SC tem mais de 600 indígenas infectados pela Covid-19

Representantes do povos Guarani, Xokleng e Kaingang compartilharam dificuldades enfrentadas durante a pandemia do novo coronavírus no Estado

“Quando a gente soube que tinha um contaminado na família, a família inteira já estava contaminada”. Walderes Coctá Priprá, indígena do povo Laklano-Xokleng, descreveu assim a chegada da Covid-19 às aldeias no Alto Vale do Itajaí. São oito no total, espalhadas pelos municípios de José Boiteux, Doutor Pedrinho, Vitor Meireles e Itaiópolis.

SC tem mais de 600 indígenas infectados pela Covid-19 – Foto: Agência Brasil/Divulgação

A fala de Walderes aconteceu na live promovida pelo IMDH (Instituto Memória e Direitos Humanos) e o Laboratório Interdisciplinar de Ensino de Filosofia e Sociologia da UFSC (Universidade Federal de Santa Catarina), na última quinta-feira (27). Além dela também participaram as representantes Kerexu Yxapyry (Guarani), Joziléia Daniza Jagso Inácio Shild (Kaingang).

Durante o debate as três representantes apresentaram os principais dilemas enfrentados por seus pares em Santa Catarina na luta contra a pandemia.

Membro da “Frente Indígena de Combate e Prevenção ao Covid-19” na região Sul, Joziléia Daniza falou da necessidade em adequar as medidas de prevenção à realidade do povo indígena, que é diferente do que é feito nas áreas urbanas. “O isolamento não é só de uma famíla, é comunitário”, conta.
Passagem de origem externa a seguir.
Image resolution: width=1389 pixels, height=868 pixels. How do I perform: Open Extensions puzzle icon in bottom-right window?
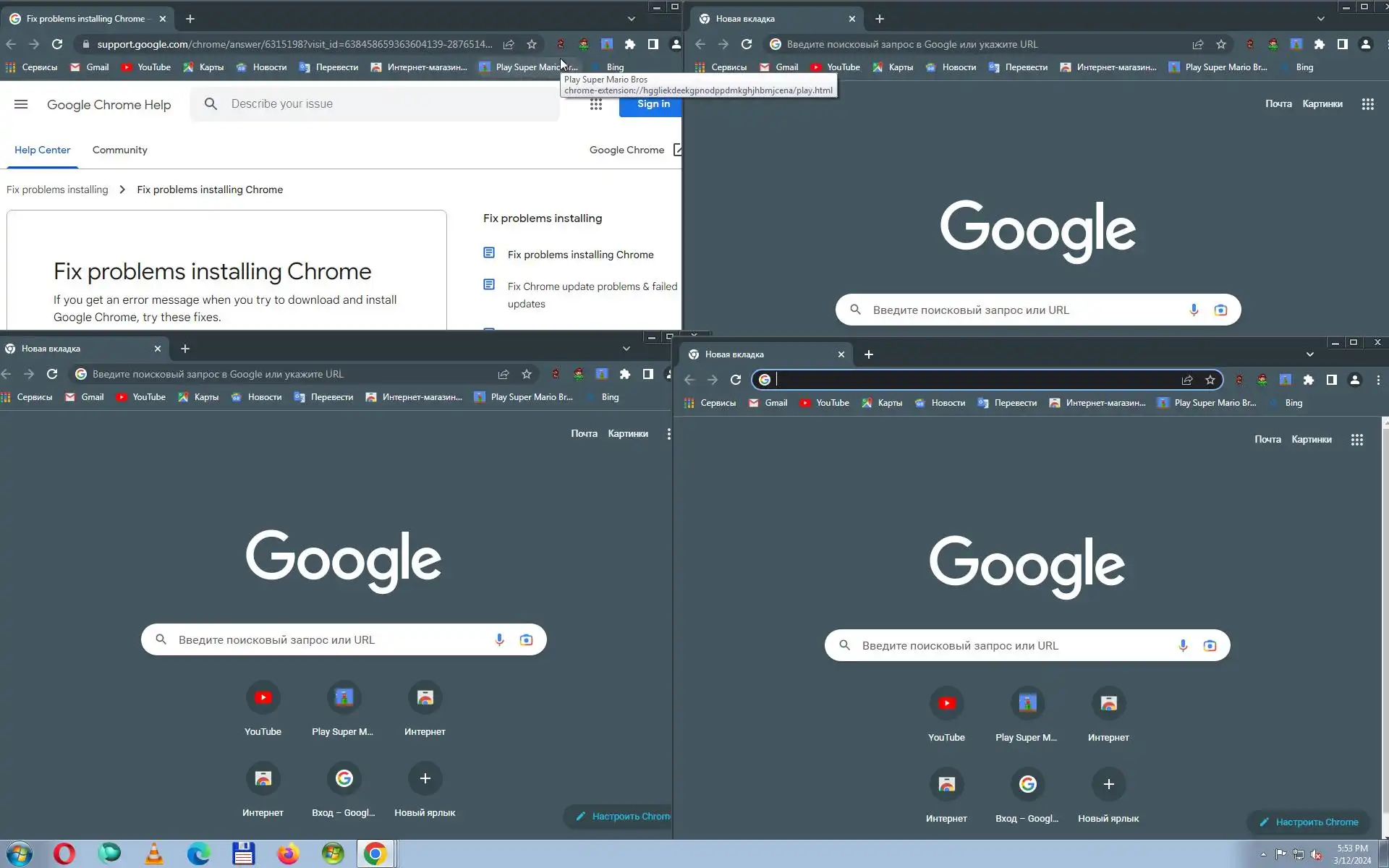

“As nossas terras indígenas, por serem pequenas, têm uma proximidade entre as famílias indígenas muito grande. E o nosso modo de vida, nosso modo de organização social dentro dos territórios, é também de muita proximidade. Nós temos dentro das casas desde crianças pequenas até idosos”, completou Joziléia.

Segundo ela, até 12 de agosto, 560 Kaingang foram infectados e quatro morreram. Entre os Xokleng, eram 44 contaminados e dois mortos. Já no povo Guarani, foram registrados 49 casos. Assim, no total, 653 indígenas se contaminaram pelo vírus.

Kerexu Yxapyry contou que duas mulheres morreram pela Covid-19 no povo Guarani. As vítimas são uma idosa de 97 anos, moradora de Major Gercino e uma jovem de 27 anos, que residia na aldeia M’Biguaçu, em Biguaçu, na Grande Florianópolis.

No Morro dos Cavalos, segundo Kerexu, duas das três aldeias tiveram casos positivos do vírus. “Estamos passando por um momento bem crucial para as aldeias daqui que testaram positivo com uma quantidade expressiva de Guaranis”.

Dados divergentes

O último boletim sobre o número de indígenas infectados pela Covid-19, atualizado pelo Ministério da Saúde nesta terça-feira (1º), contabilizou 23.489 casos positivos e 148 povos afetados. Foram 388 mortes desde o início da pandemia.

Os números são menores se comparados aos divulgados pela Apib (Articulação dos Povos Indígenas do Brasil) que também monitora os casos entre indígenas. Segundo o panorama divulgado nesta quarta-feira (2), são 29.381 infectados e 775 mortos. Ainda de acordo com os dados da Apib, Santa Catarina tem seis indígenas mortos pela doença, entre elas a de um bebê recém-nascido.